## What the task requires
After locating "Image resolution: width=1920" in the listing below, copy that line and each one after it exactly, ending with the line that has "Toggle the AIM-7F legend label".

## Source material
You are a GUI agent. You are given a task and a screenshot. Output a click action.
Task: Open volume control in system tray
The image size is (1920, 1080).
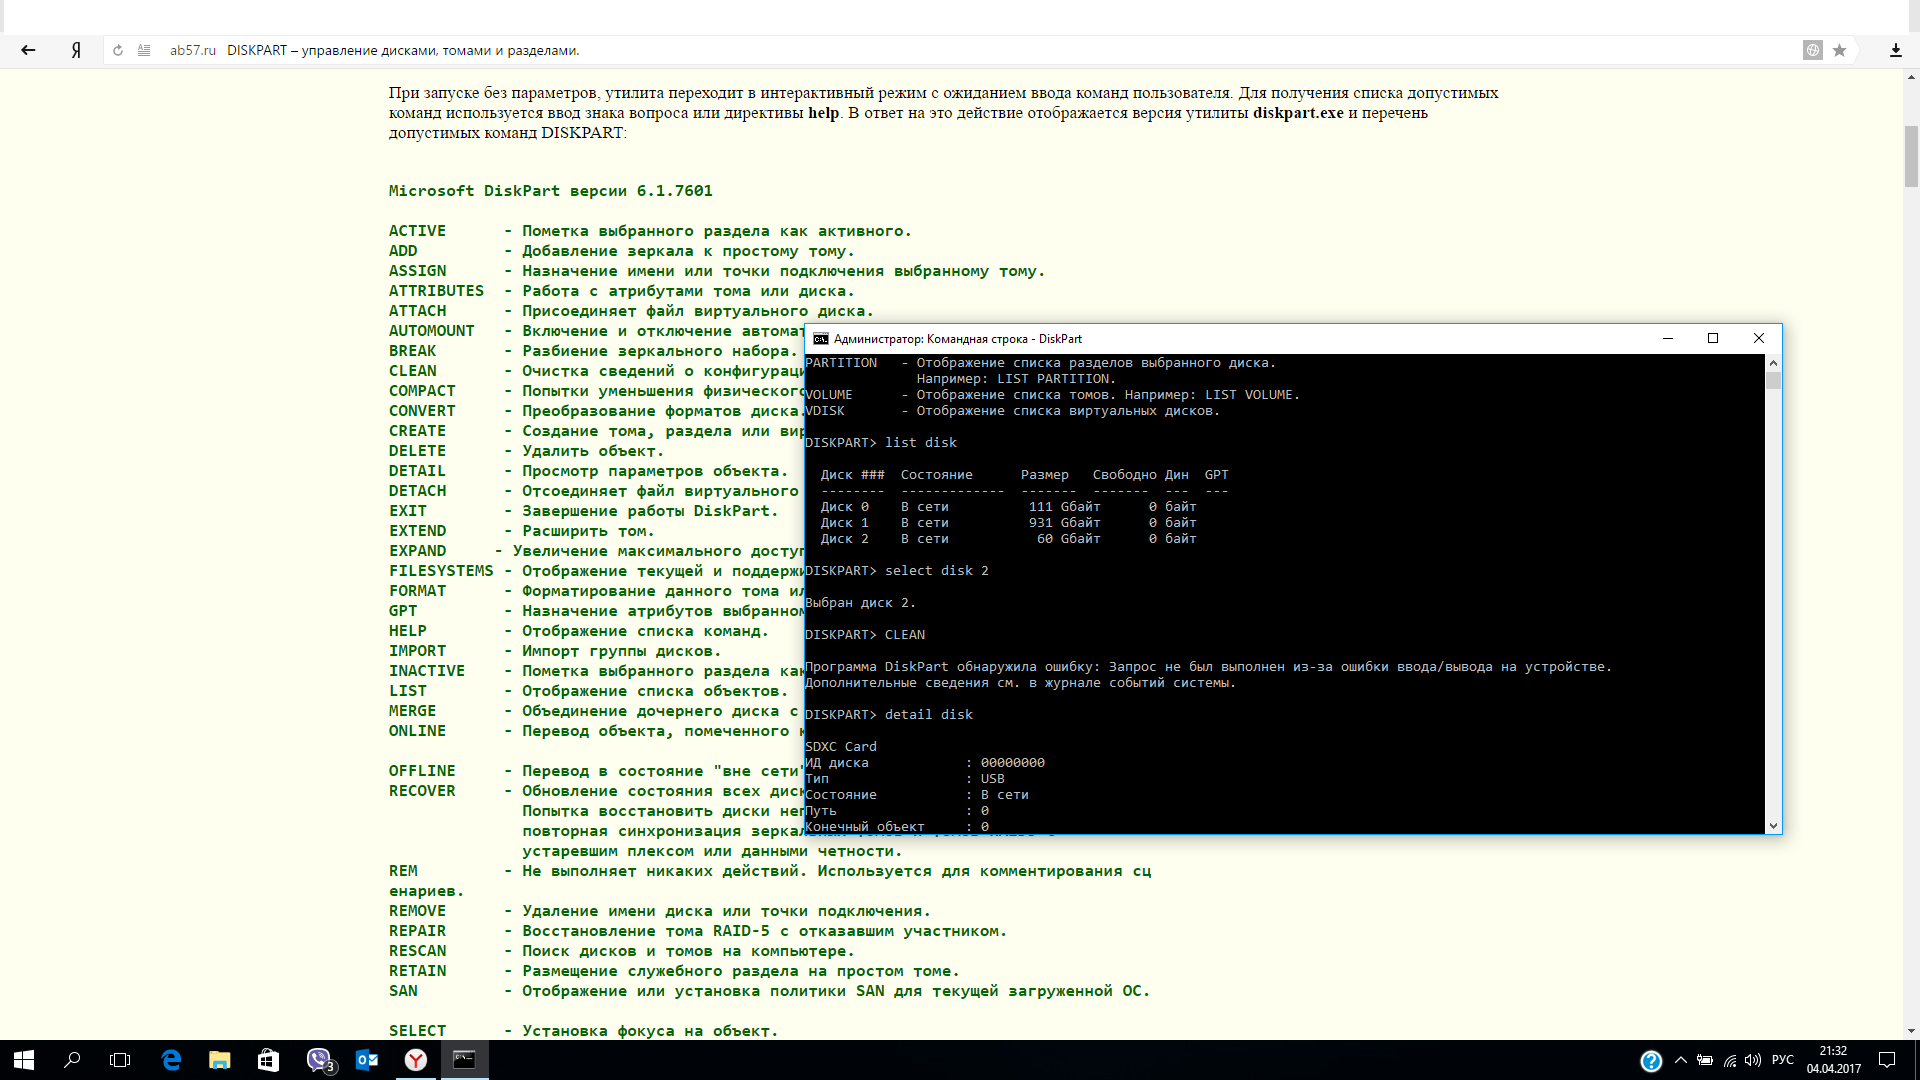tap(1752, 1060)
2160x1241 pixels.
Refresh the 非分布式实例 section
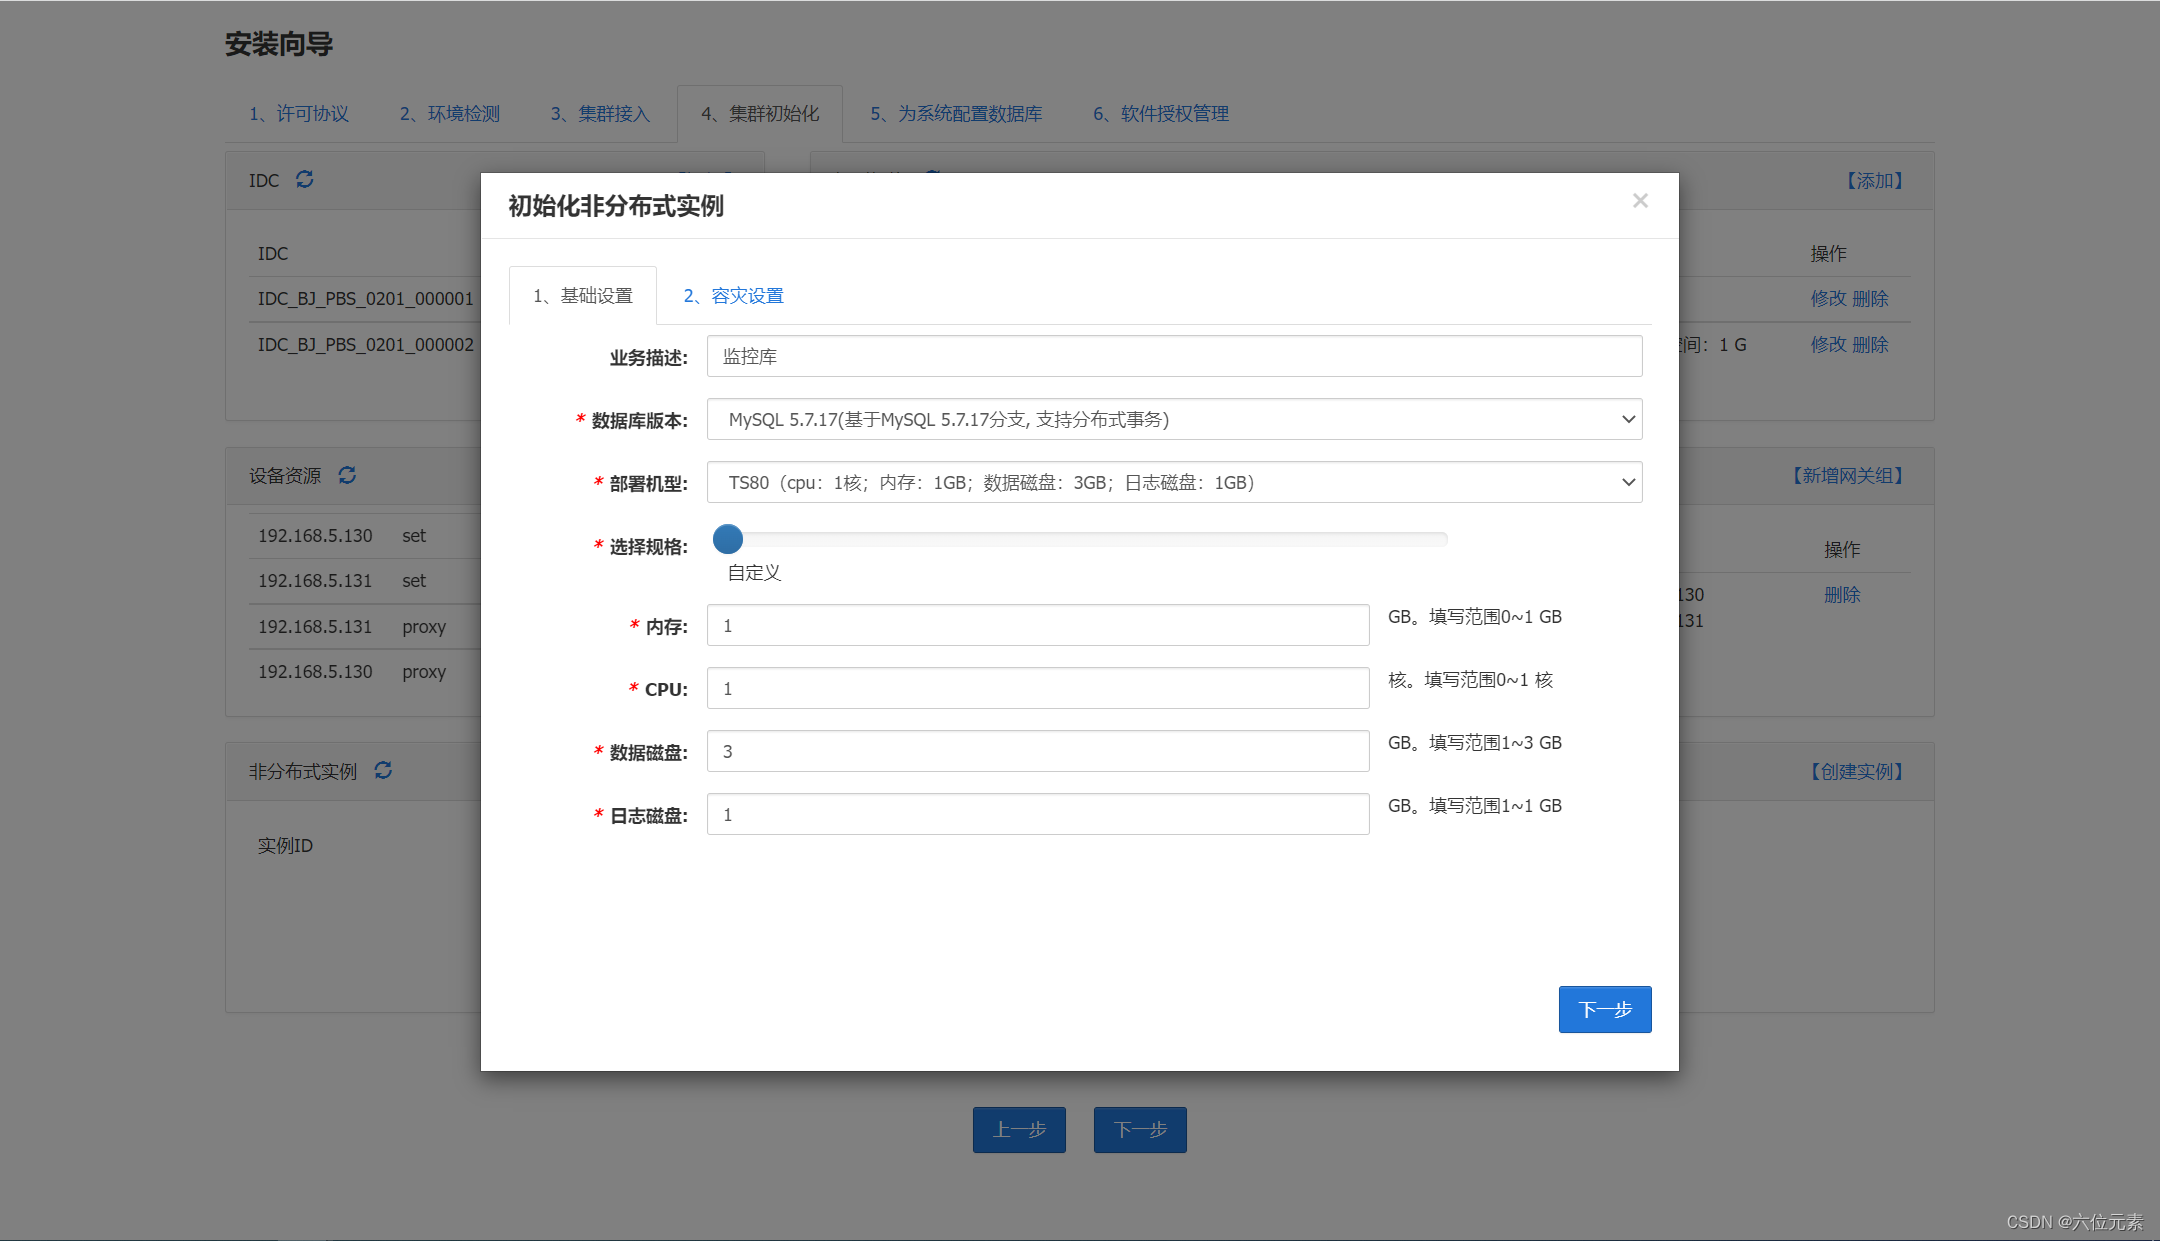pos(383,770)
==
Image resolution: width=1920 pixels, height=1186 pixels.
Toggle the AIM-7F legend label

## Solved problem
Image resolution: width=1920 pixels, height=1186 pixels.
Toggle the AIM-7F legend label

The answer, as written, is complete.